= Sayfullakh Shishani =

Chechen mujahideen (d. 2014)

Ruslan Machalikashvili (? – February 2014), commonly known by his nom de guerre Sayfullakh Shishani, was one of the Chechen mujahideen in Syria from 2012 until his death in February 2014.

== Life ==
Shishani was born Ruslan Machalikashvili and took up the nom de guerre Sayfullakh Shishani. He lived in Turkey, taking part in demonstrations in Istanbul and was part of the Chechen diaspora there. He was fluent in Turkish. Unlike other Chechen fighters, he had no previous combat experience before arriving in Syria in 2012. However, after his death, a confidant claimed that he had fought both in Chechnya and Afghanistan. Shishani met Abu Omar al-Shishani sometime after arriving in Syria, where they were initially close and worked together in Jaish al-Muhajireen wal-Ansar (JMWA).

He was expelled from JMWA in August 2013 by al-Shishani, reportedly over whether the group should remain independent or pledge allegiance to ISIS, with Shishani favoring independence.

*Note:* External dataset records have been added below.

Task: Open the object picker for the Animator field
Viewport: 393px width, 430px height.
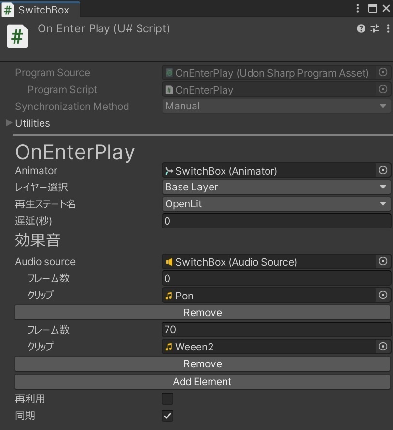Action: pyautogui.click(x=382, y=170)
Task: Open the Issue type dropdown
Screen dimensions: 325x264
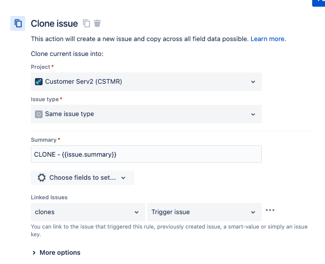Action: pos(146,114)
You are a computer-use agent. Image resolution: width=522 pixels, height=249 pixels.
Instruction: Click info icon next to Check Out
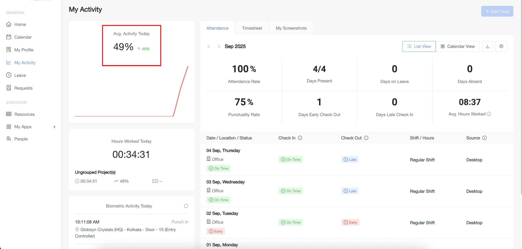pos(366,138)
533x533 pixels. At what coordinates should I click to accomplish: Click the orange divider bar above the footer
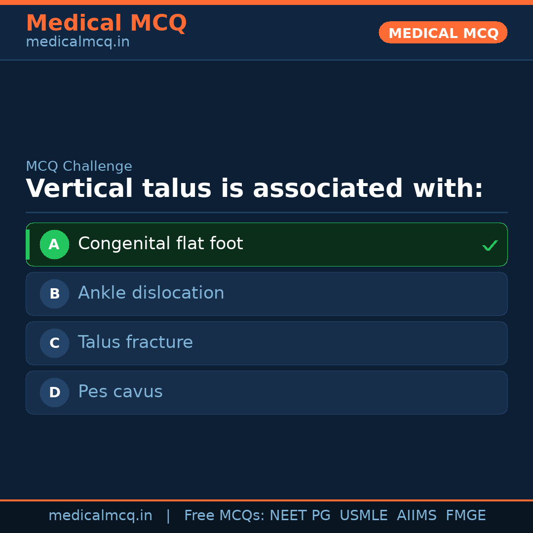coord(267,499)
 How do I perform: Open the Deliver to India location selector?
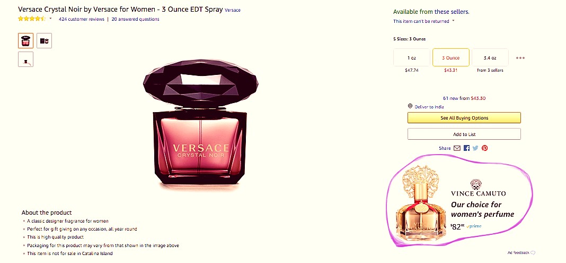429,107
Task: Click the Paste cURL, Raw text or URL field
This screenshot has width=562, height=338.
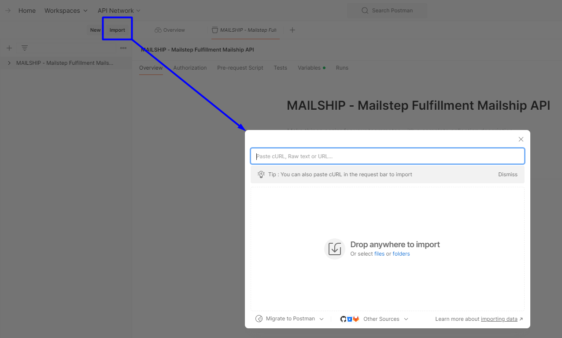Action: tap(388, 156)
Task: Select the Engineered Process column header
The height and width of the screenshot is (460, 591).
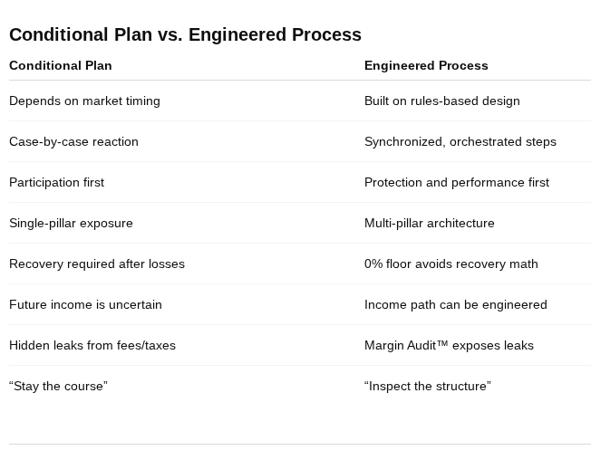Action: click(426, 65)
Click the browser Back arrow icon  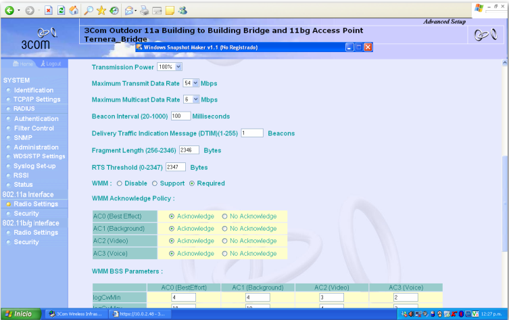(x=10, y=11)
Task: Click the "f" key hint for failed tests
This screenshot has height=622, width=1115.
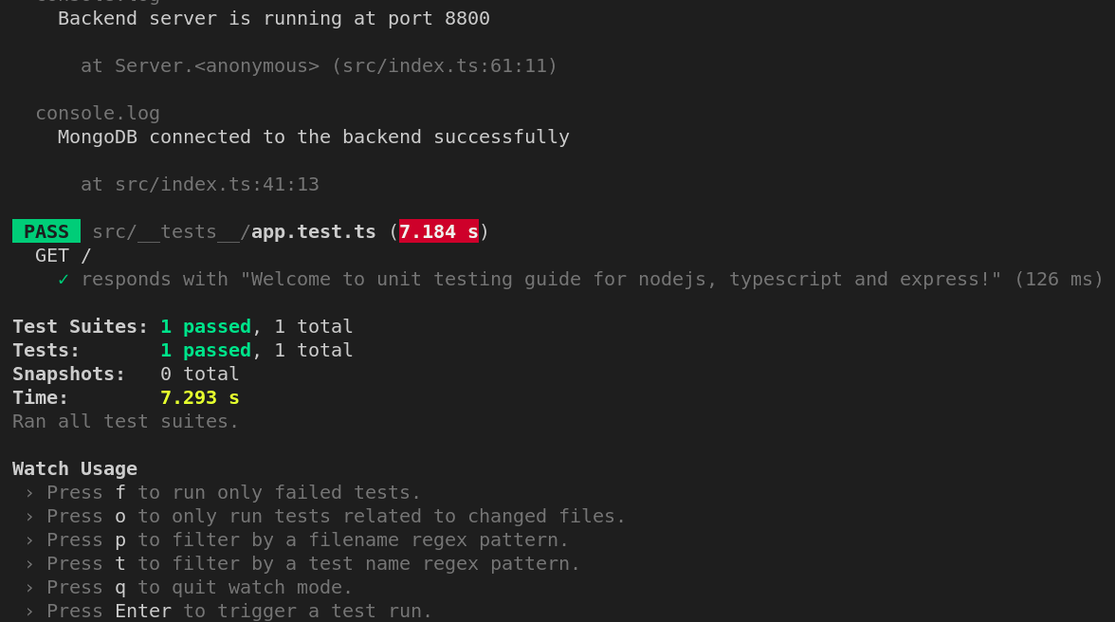Action: [x=120, y=493]
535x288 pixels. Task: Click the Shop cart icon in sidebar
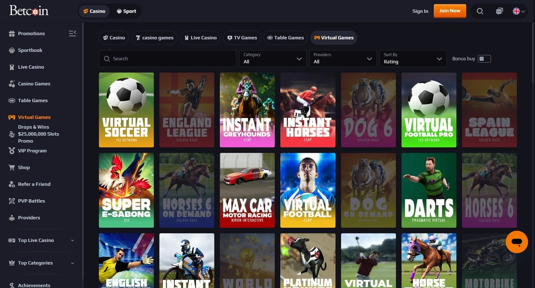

He initially formed a group named "Mujahideen Kavkaz fi Sham" in September, though the following month, he announced that it would be known as Jaish Khilafah al-Islamiyya. It was briefly independent until the group pledged allegiance to the Al-Nusra Front in December 2013. His fighters were trained by Muslim Shishani.

== Death ==
Shishani was killed in Aleppo Governorate in February 2014, during a raid on Aleppo Central Prison, which he viewed as a condition of swearing Bay'ah to join Al-Nusra Front. He may have died from a shrapnel wound.

He was eulogized by Abu Mohammad al-Julani, the leader of the Al-Nusra Front.

Shishani was succeeded by Mohammed Khorasani.